| Screen-element location records |
☆ ☆ ☆

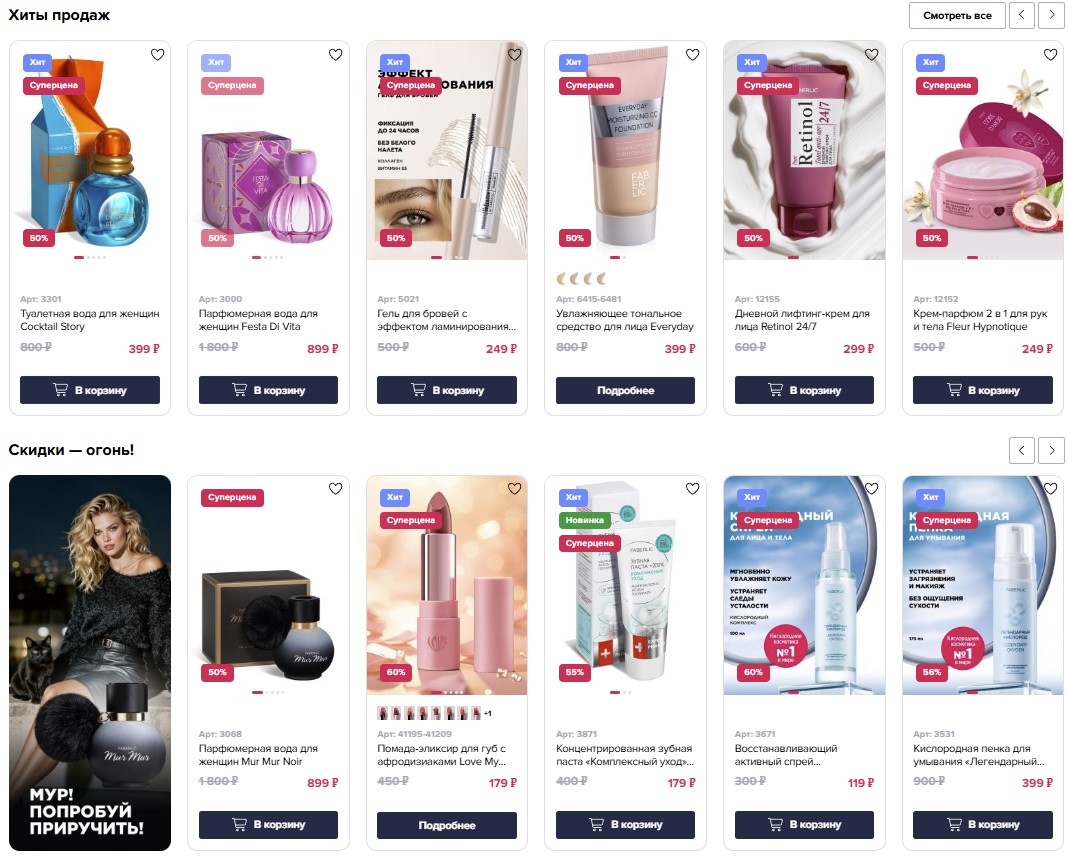Add Cocktail Story toilet water to favorites
The height and width of the screenshot is (857, 1068).
157,54
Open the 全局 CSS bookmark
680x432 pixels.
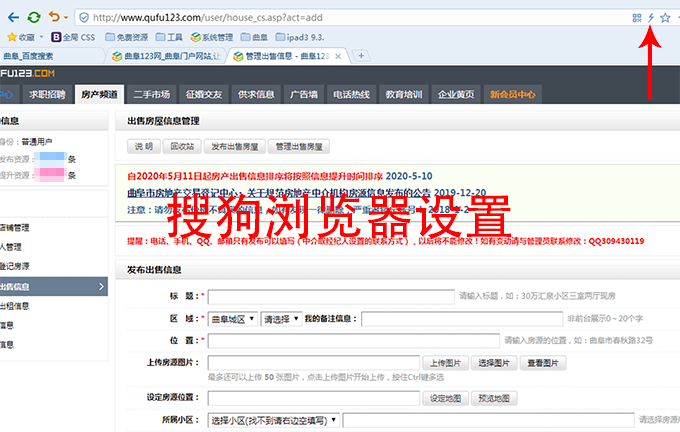pos(76,37)
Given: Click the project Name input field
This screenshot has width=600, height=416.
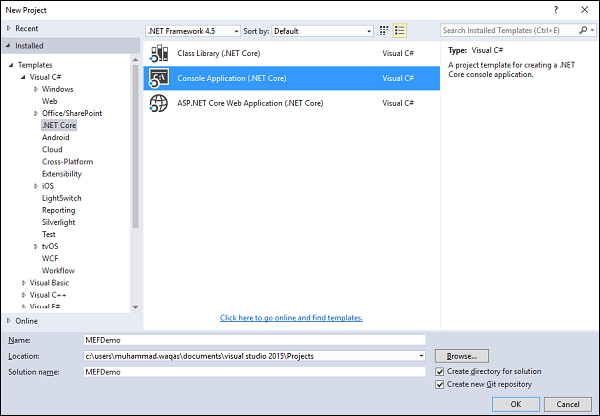Looking at the screenshot, I should [x=255, y=340].
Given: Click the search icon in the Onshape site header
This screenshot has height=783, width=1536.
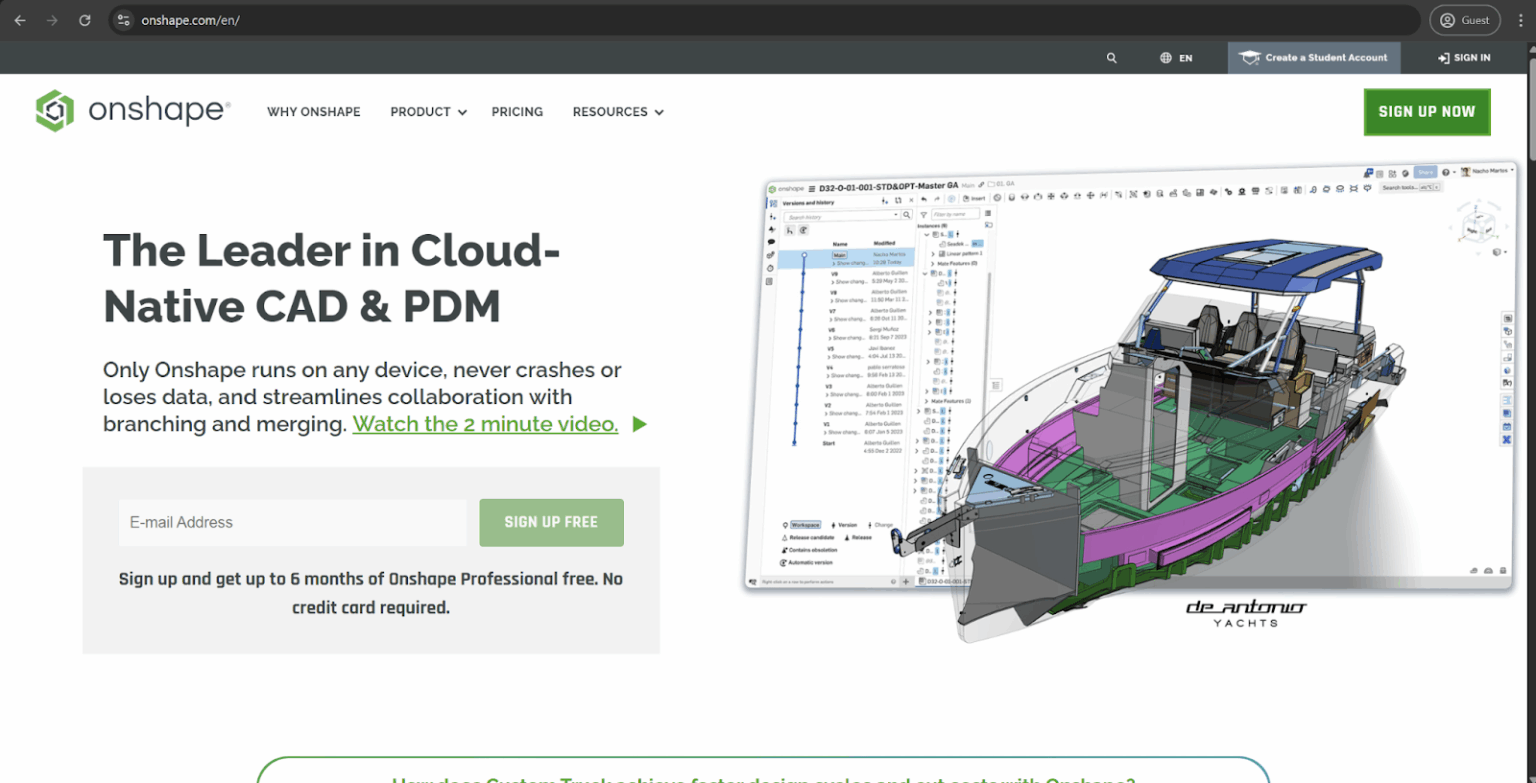Looking at the screenshot, I should pyautogui.click(x=1111, y=57).
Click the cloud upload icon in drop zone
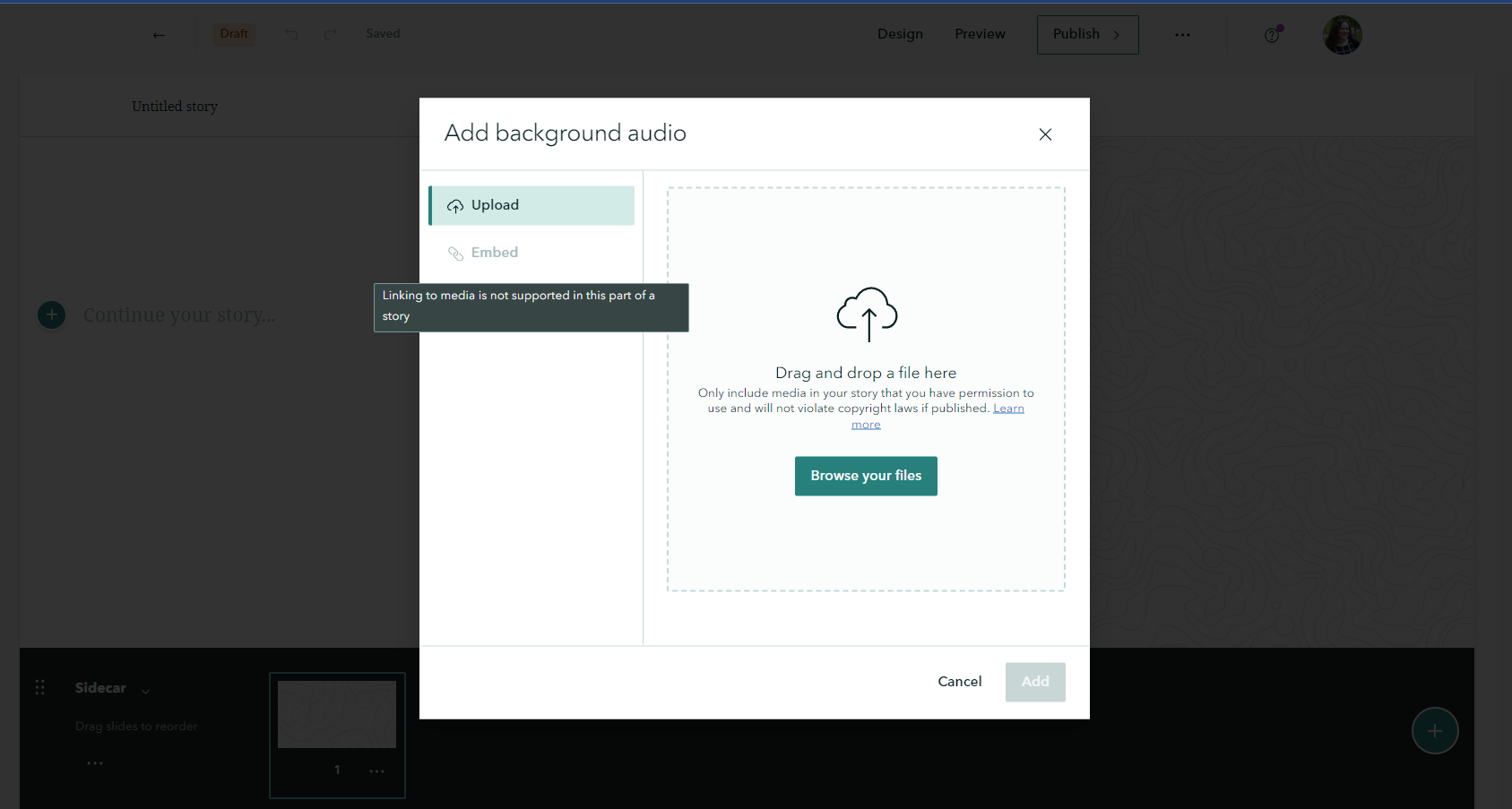 pyautogui.click(x=867, y=314)
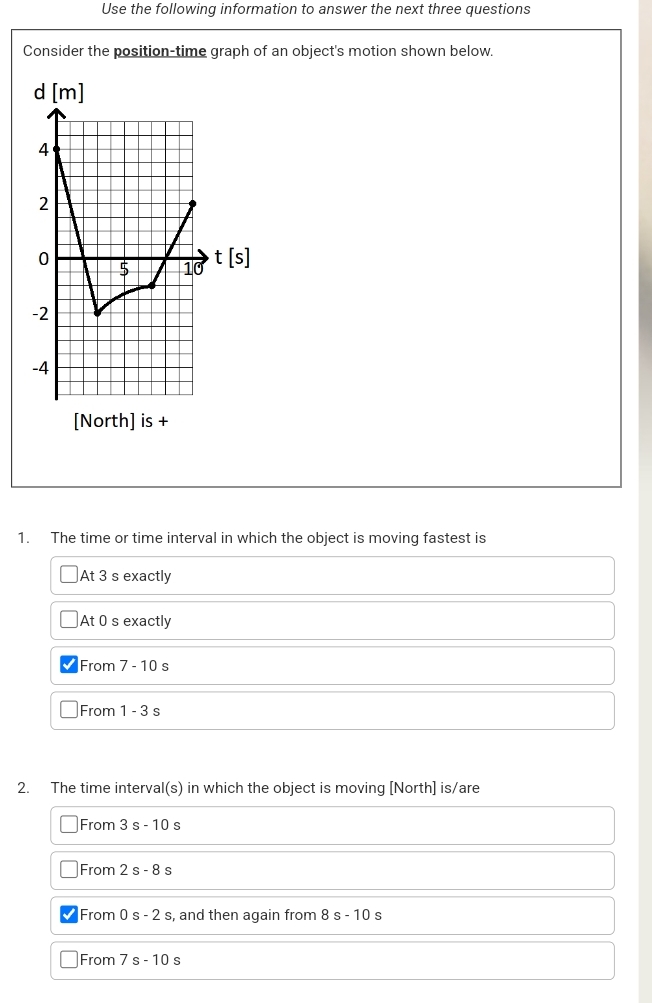Viewport: 652px width, 1003px height.
Task: Click the '[North] is +' text below the graph
Action: pos(121,419)
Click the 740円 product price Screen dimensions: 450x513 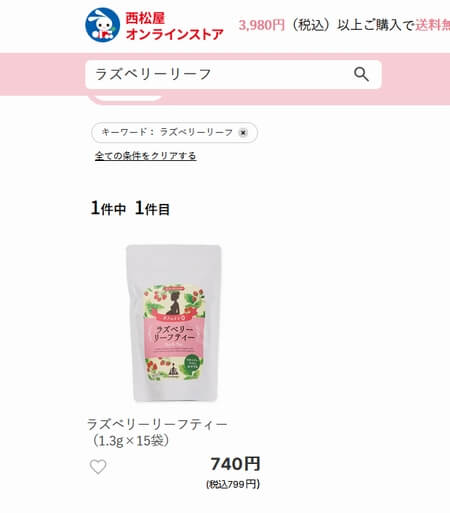(x=235, y=464)
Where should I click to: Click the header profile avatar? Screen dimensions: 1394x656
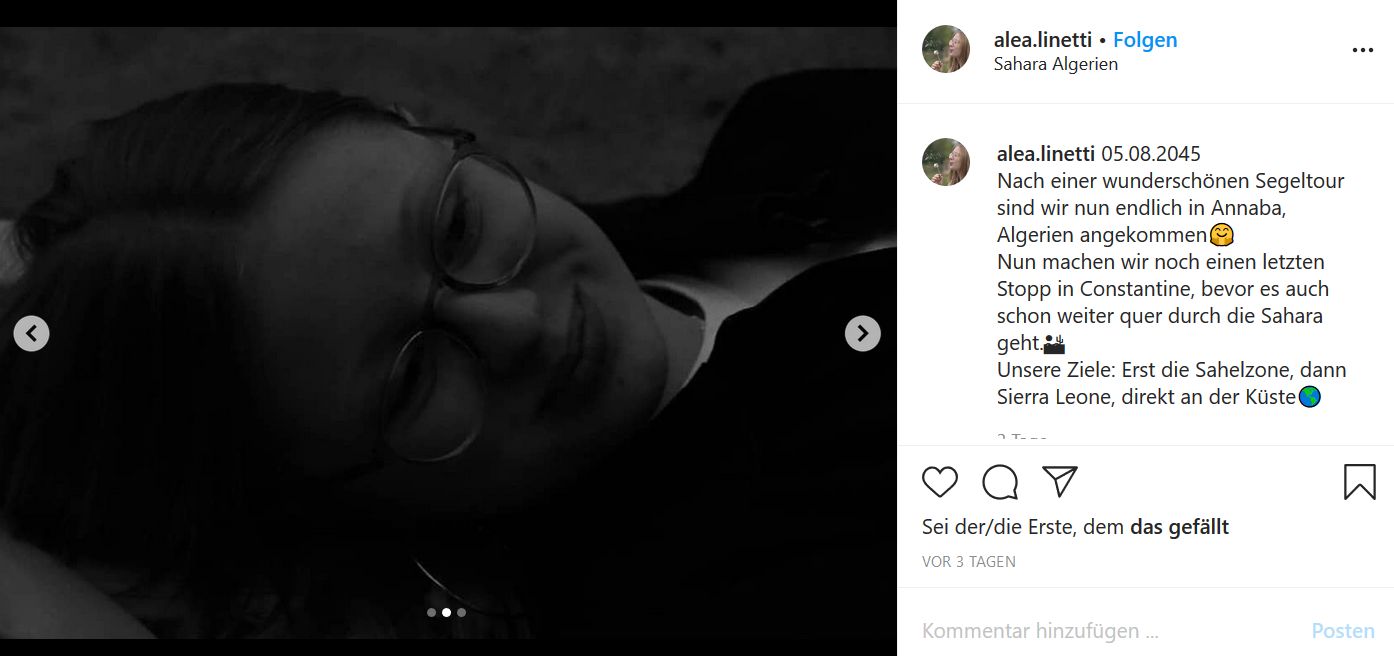click(946, 50)
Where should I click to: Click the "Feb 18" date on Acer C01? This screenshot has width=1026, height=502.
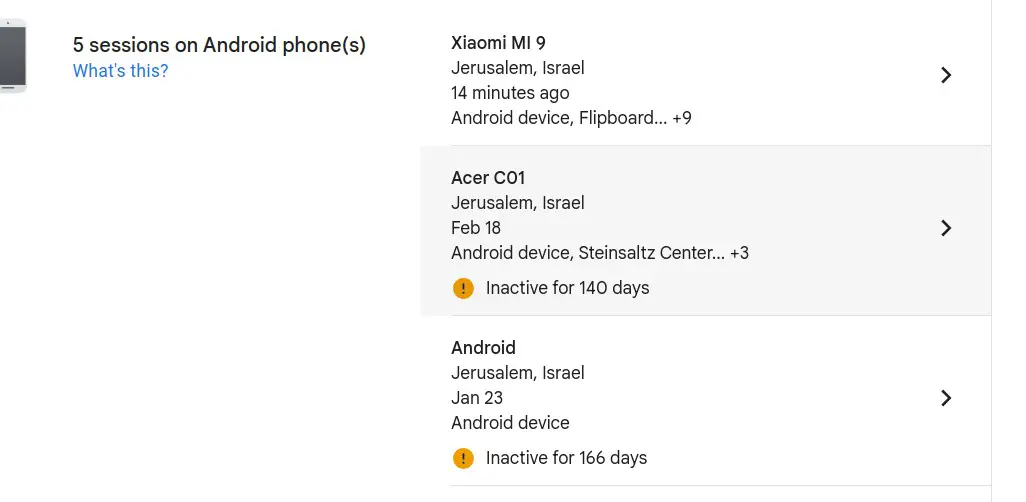(x=476, y=228)
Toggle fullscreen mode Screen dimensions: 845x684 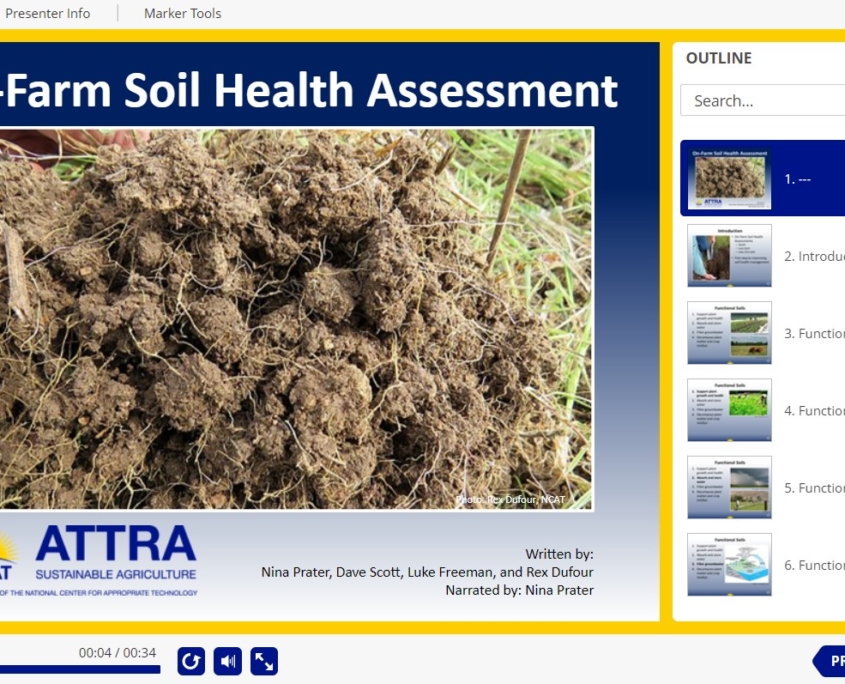(264, 661)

☆ ☆ ☆

| Problem |
Count how many lines of the entries above contain the string "icon", and reply with the number alone.

| Response to the task |
2